* **Given problem**
Please update the records below by changing every "Select" to "Pick" and keeping all other text the same. Leave the pictures out of your answer.

* **Records for locating described items**
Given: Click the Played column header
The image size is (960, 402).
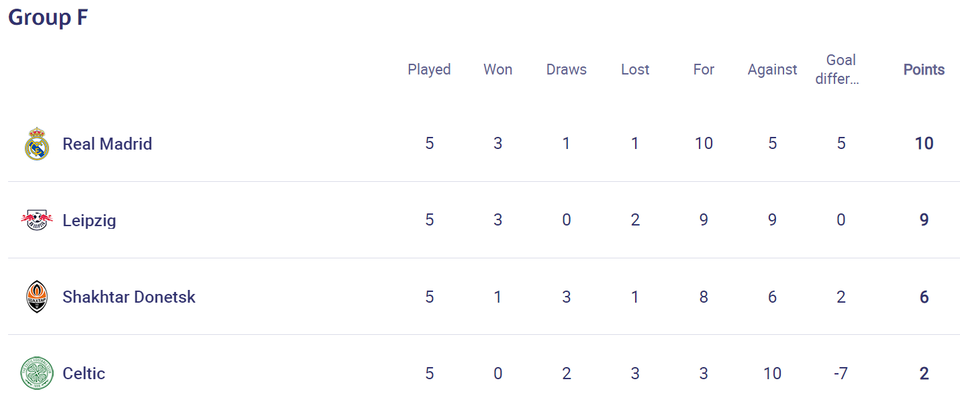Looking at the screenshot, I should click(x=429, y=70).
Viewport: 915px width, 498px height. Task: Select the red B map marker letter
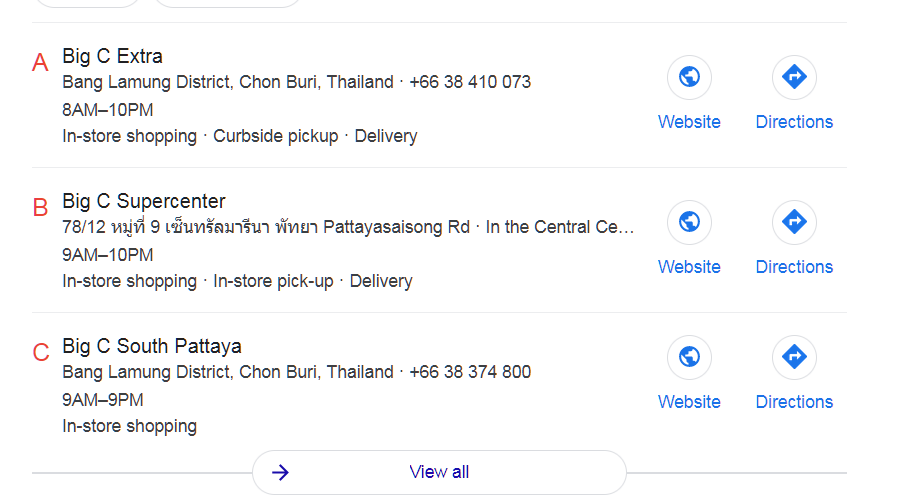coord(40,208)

* **Task result**
Given: Click the Played column header
The image size is (960, 402).
Looking at the screenshot, I should click(x=429, y=70).
Viewport: 915px width, 498px height. Task: Pick the red B map marker letter
coord(40,208)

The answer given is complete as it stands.